The cardboard box on the rack above my bus seat held what was left of my possessions. In a few hours they would belong to God, and so would I.
I watched the street outside, mesmerized as cars wove through eight lanes of traffic. On a billboard, an electric blonde suddenly morphed into a giant banana flaunting a reed skirt and long, dark eyelashes.
"You been to the city before?" A man in a black T-shirt sitting next to me brushed my arm with his too-broad gesture.
"Yes, I was here in January." It was now summer of the same year: 1977.
"You look like you never seen a city before. Where you from?"
I shifted in the seat. Was it supposed to be this personal between passengers on buses in New York?
"Texas? What's a kid from Texas doing in New York?"
I wasn't a kid. I had just finished a year at the University of Texas at Austin. I didn't see why I should have to explain that the only thing I'd been thinking of for the past year and a half was coming to this city to give myself to God. But not answering would have been rude. "I came to see some sisters."
"Oh, you got family here."
"Not those kind of sisters. Catholic sisters. Nuns."
"You're coming to New York City to see nuns?"
"To become a nun."
The man then whistled as his eyes traveled my body, perhaps looking for some sort of deformity, or maybe, if he was Catholic, a halo. I didn't expect him to understand. Even my family didn't understand.
My sister Kathy had cried most of the night before I left. She'd said, "Mary, you're wasting your life." Mom had tried to insist that I at least finish college. I explained that when God calls, you don't put him on hold.
In January, when I'd sat with Dad waiting for the plane that would take me to New York for the preliminary week the sisters called "come and see," he'd put his hand on my knee without saying anything. When tears began to puddle in his eyes, he left without a word or a glance.
Now the bus jerked to a halt. I reached for the rack, but the man in the black T-shirt lifted the box before I could and placed it in my hands. "Best of luck, kid," he said, then added under his breath, "Pray for me, okay?"

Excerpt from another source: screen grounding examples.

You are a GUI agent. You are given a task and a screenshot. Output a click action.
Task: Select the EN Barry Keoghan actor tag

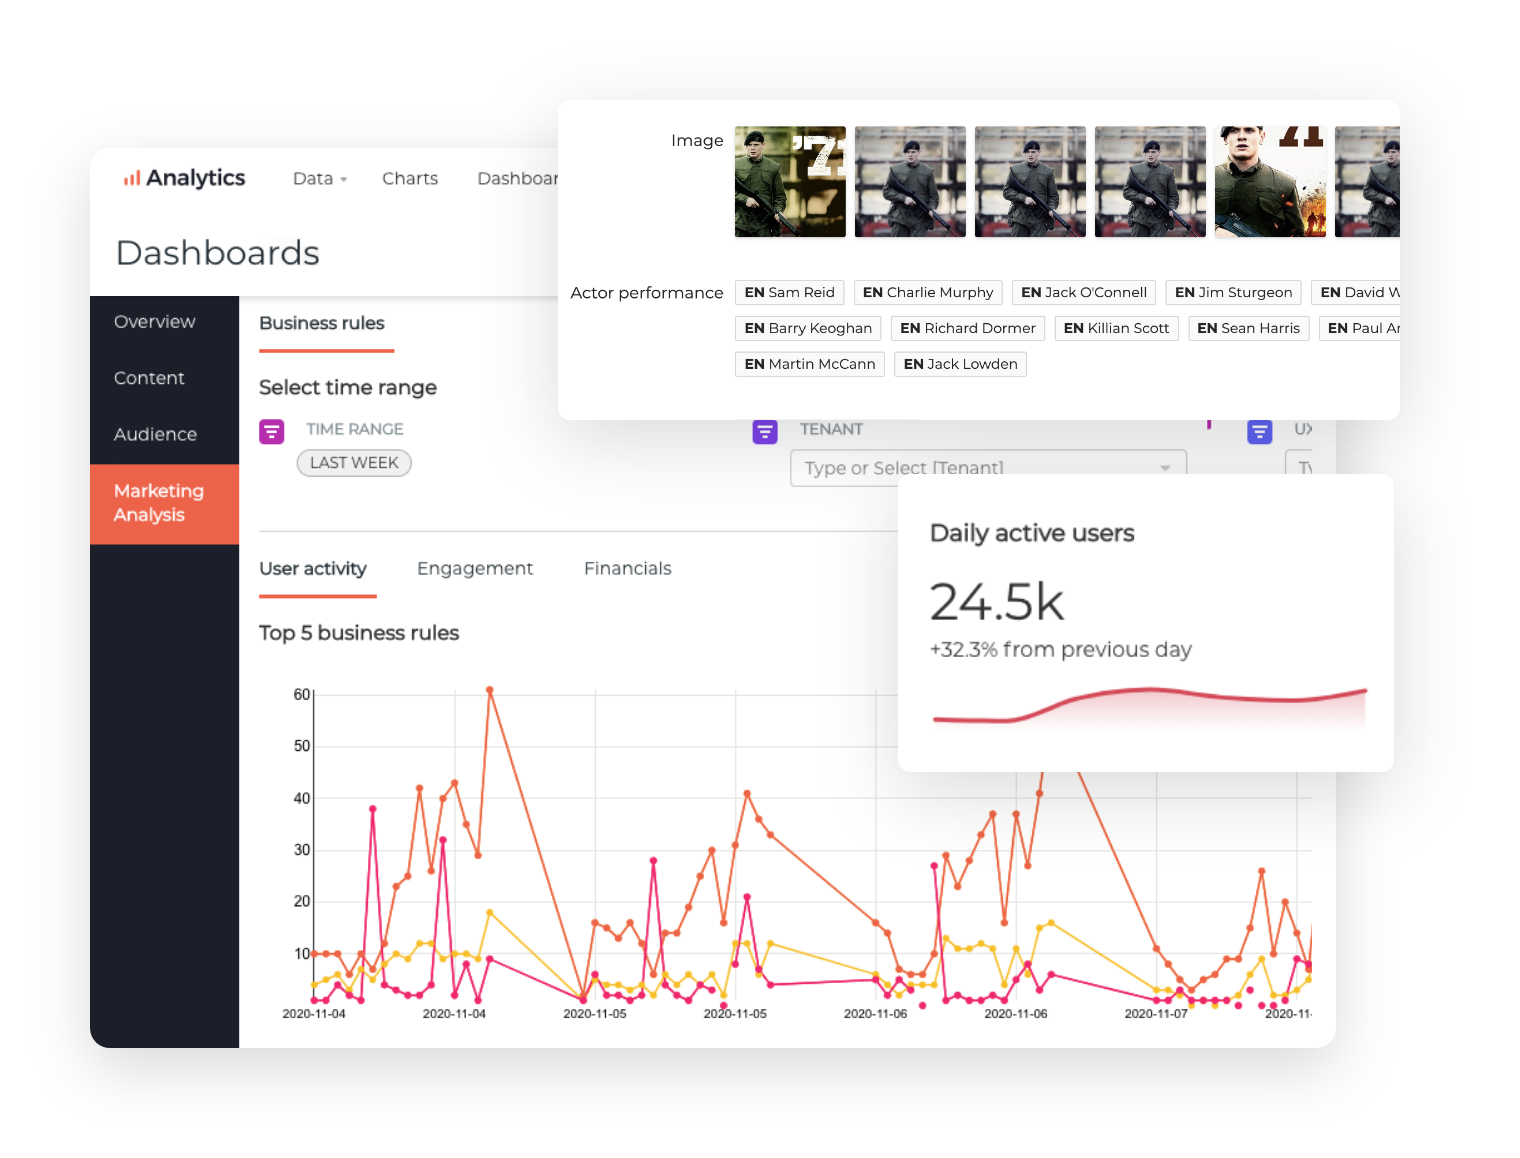point(808,328)
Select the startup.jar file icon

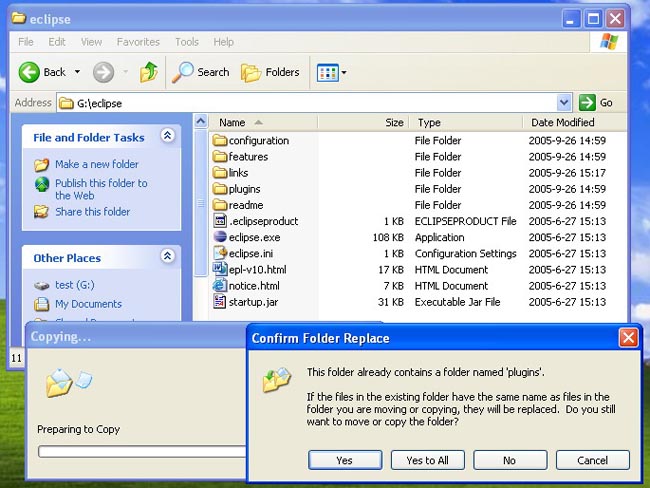[x=220, y=302]
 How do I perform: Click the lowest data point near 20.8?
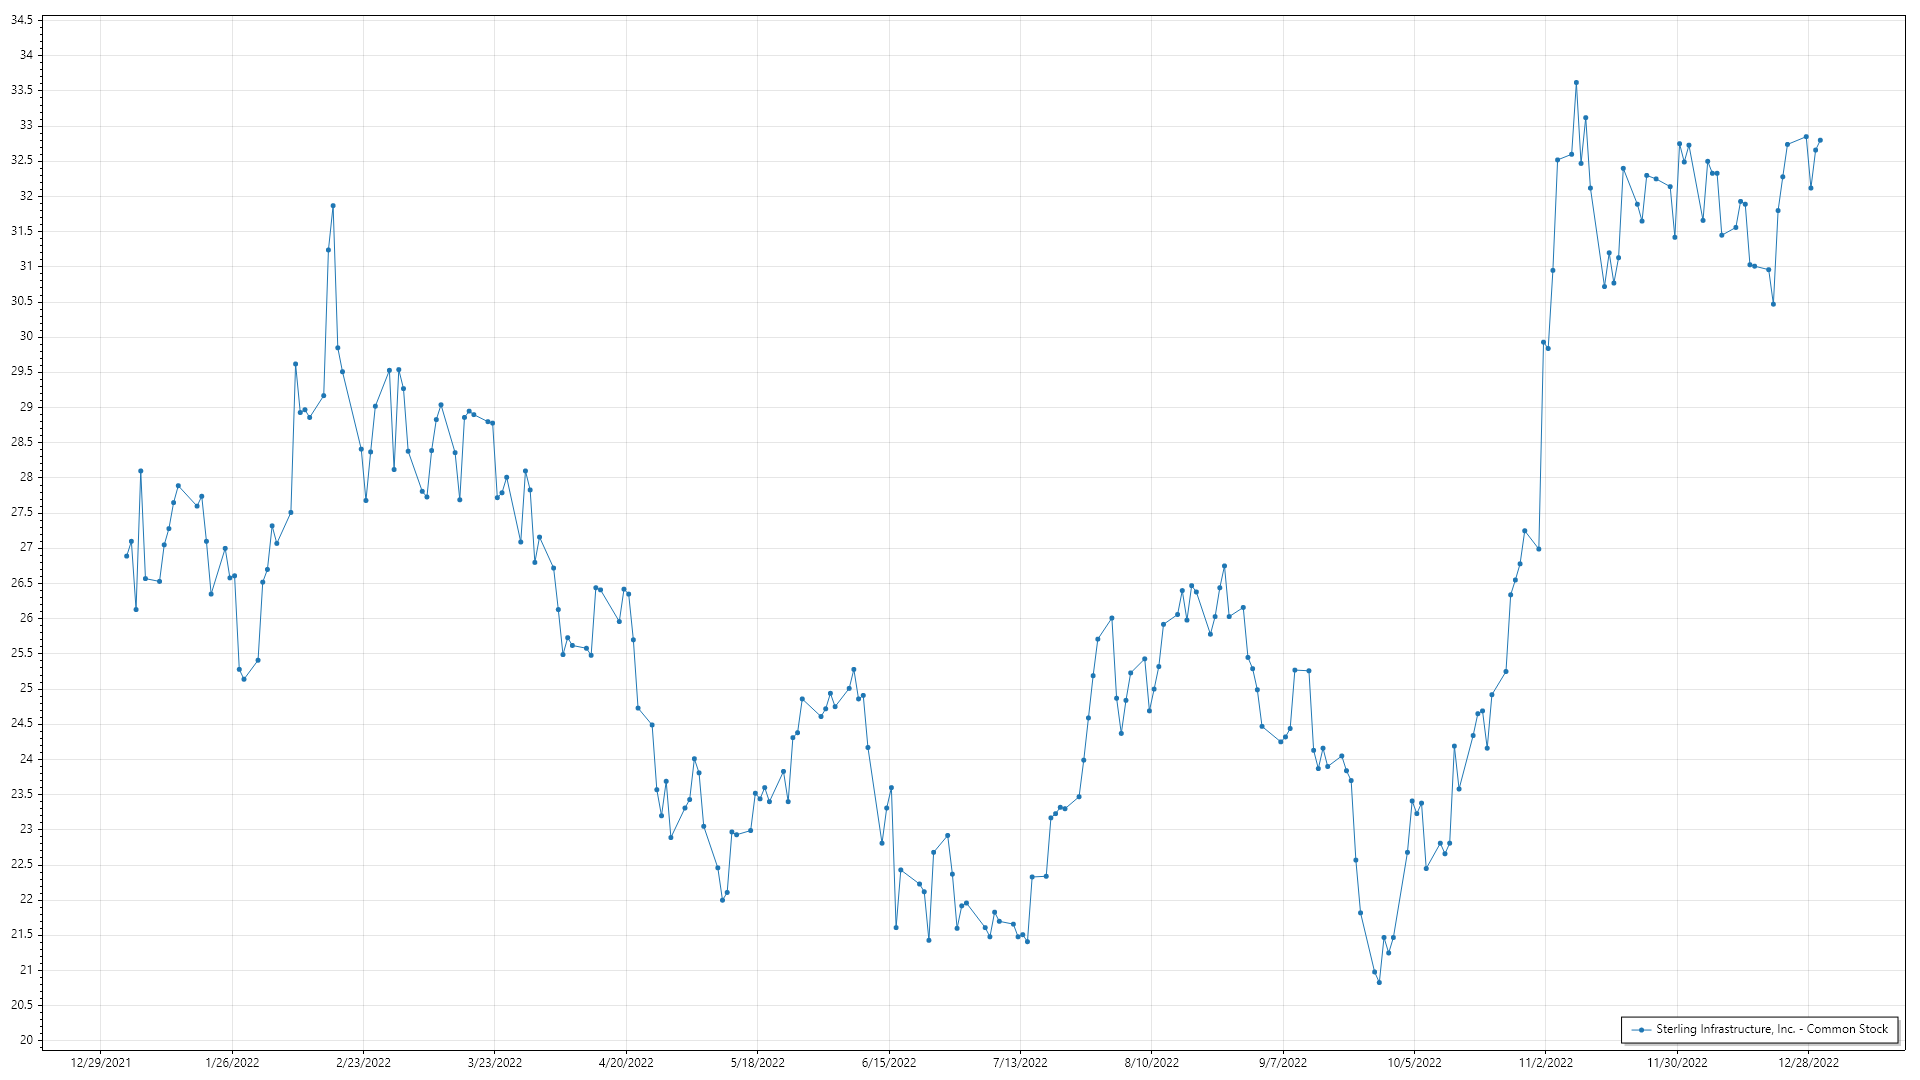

The sisters had sent directions, and I'd memorized them: bus, then the number 5 train, then a five-block walk. God, I prayed, lead me through this scurrying city. Lead me to you. I made my way through a maze of tunnels and stairs. When the train pulled up, I found a seat and cradled my box. A suitcase would have been easier, but the sisters had said they didn't use them, or purses, either. I'm going to live free, I told myself, like the lilies of the field and the birds of the air.
A week earlier, my friends had thrown a "penguin party" on the beach—"black-and-white dress required in honor of Mary's new wardrobe." These public school classmates of mine didn't know that the sisters I was about to join, the Missionaries of Charity, founded by Mother Teresa, wore white saris trimmed in blue. Still, they debated the odds of my perseverance. My classmates had voted me "most likely to succeed," but I doubted they knew how little I was moved by conventional ideas of success. They didn't know the secret thrill I felt on the streets when, watching couples walk hand in hand, I savored my relationship with the creator of the universe. I knew that, to me, living the gospel of poverty and love with God constituted real success.
When I got off the train at Third Avenue and 149th Street, pulsing Latin music pushed away thoughts of home. I walked past a fruit seller hawking mangoes and papayas. Boys in front of an electronics shop eyed me, and I shifted my box nervously from hand to hand. God, keep me safe, I prayed. I'm working for you now. Finally, I spotted a three-story building behind a high brick wall, barbed wire coiled at the top, a small sign to the left of the gate: Missionaries of Charity. I opened the gate, stood before the door, swallowed, and rang the bell. Suddenly the door swung open, and a short, dark woman with a blue apron over her white sari smiled at me. "Welcome," she said.